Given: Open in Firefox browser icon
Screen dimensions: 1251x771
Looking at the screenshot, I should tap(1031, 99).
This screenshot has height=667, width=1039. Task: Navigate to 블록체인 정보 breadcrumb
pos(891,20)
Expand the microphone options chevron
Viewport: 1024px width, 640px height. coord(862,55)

* * *

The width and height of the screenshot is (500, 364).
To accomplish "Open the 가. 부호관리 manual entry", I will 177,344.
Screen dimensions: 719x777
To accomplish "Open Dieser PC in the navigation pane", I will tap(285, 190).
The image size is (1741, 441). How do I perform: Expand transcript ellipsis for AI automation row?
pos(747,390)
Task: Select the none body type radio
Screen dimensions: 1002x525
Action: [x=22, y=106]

--

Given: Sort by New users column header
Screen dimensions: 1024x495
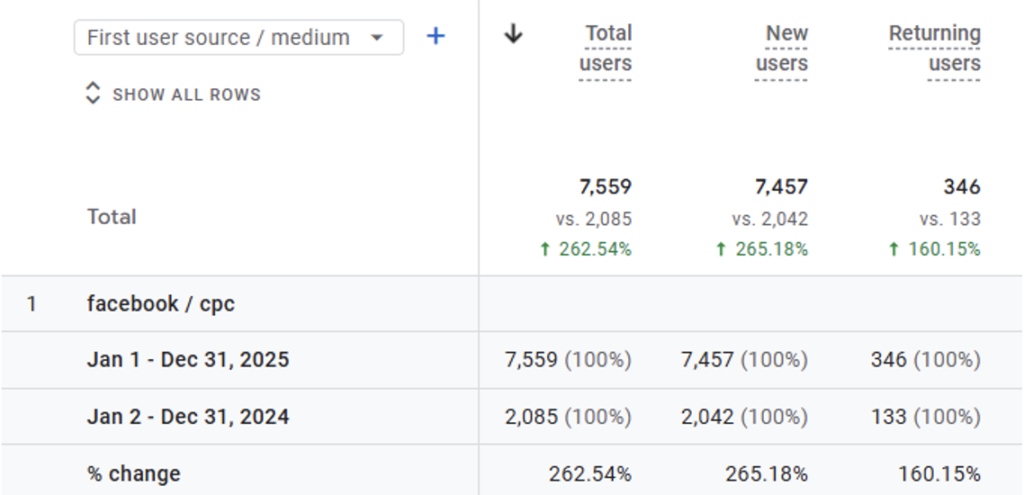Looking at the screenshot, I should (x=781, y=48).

*Task objective*. Rewrite the entries from the line containing "Screen dimensions: 719x777" through the line containing "Action: [x=22, y=106]", inclusive, changing "navigation pane" to "sidebar" and leaving everything else the same.

*Output of the exercise*.
Screen dimensions: 719x777
To accomplish "Open Dieser PC in the sidebar", I will tap(285, 190).
The image size is (1741, 441). How do I perform: Expand transcript ellipsis for AI automation row?
pos(747,390)
Task: Select the none body type radio
Screen dimensions: 1002x525
Action: [x=22, y=106]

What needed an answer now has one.